Pick the leaves and look for bugs. You want a bug-free pesto!

Rinse in a salad spinner.

In a food processor (or blender), combine all the ingredients and pulse until smooth.


Store single servings (2 tbsp) in ziploc bags to store in the freezer.

We’ve made this recipe 3x’s already and there’s still more basil to harvest in the garden.

Pesto all year long! Bon apetit…

Wild Alaskan Blueberry Pancakes

While visiting my grandparents in Alaska, my aunt inviting us to her house to pick the wild blueberries in her yard. We got here just in time: they started to ripen last week!

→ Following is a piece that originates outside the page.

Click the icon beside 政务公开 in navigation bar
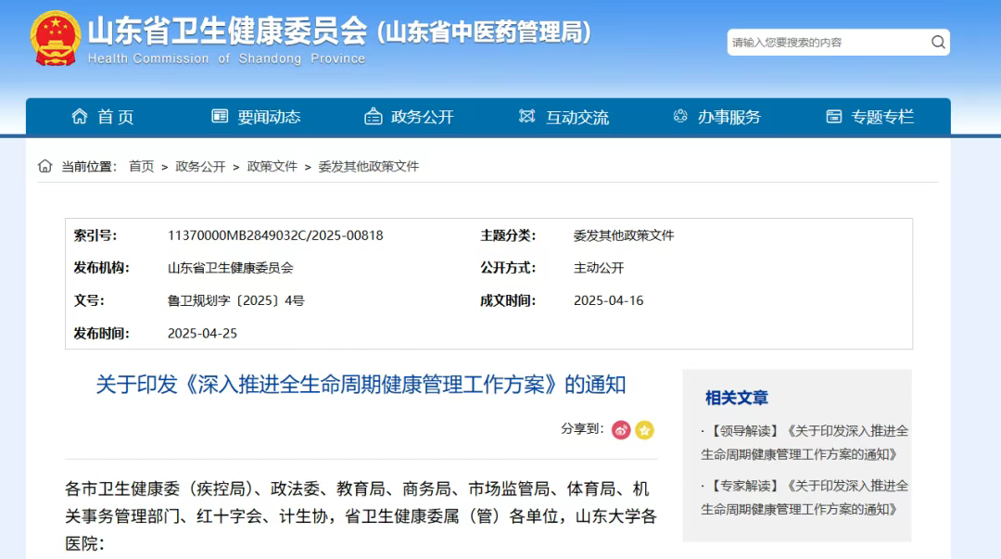 pyautogui.click(x=374, y=117)
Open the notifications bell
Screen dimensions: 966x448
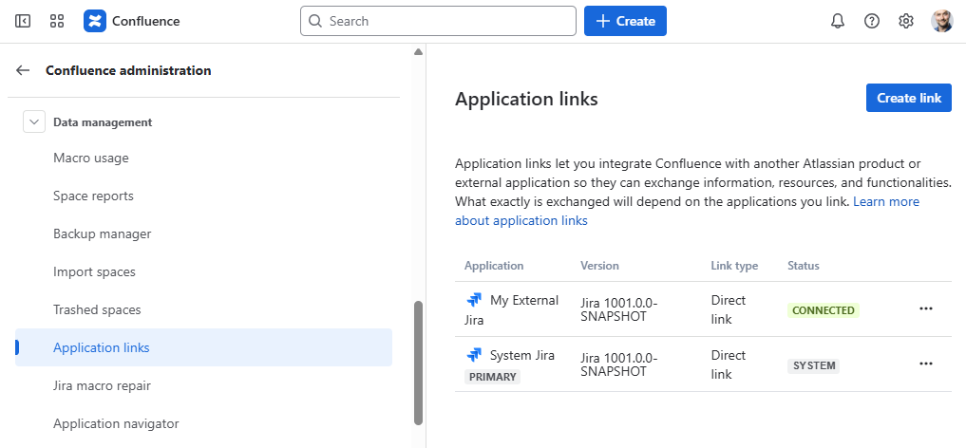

Picking wild berries is well worth the mosquitoes and the rain. With five people picking, we gathered at least a gallon of berries! I just feel sorry for the bears who will be missing their midnight snacks…

We went home and made a fresh batch of pancakes: fluffy and juicy!

  • 1 1/2 cups of flour
  • 2 1/2 tsp baking powder
  • 3 tbs sugar
  • 1/2 tsp salt
  • 1 cup fresh blueberries
  • 2 eggs, separated
  • 1 cup of milk
  • 3 tbs of melted butter, COOLED

Sift the dry ingredients together in a big bowl. In a smaller bowl, beat the egg yolks and add the milk and COOLED butter. Don’t add warm butter or you’ll end up with scrambled eggs! Add the egg mixture to the dry ingredients. Combine until smooth. Stir in berries. In a small bowl, beat the egg whites until stiff with an electric mixer on high. Fold the egg whites in to the batter.

Heat a griddle on high. You want the butter to bubble up when you grease the pan. Nice and hot! Pour about a 1/4 cup for each pancake and cook until the little bubbles start to to pop. Flip over and cook almost as long as the first side.

Serve with butter and maple syrup. WOW!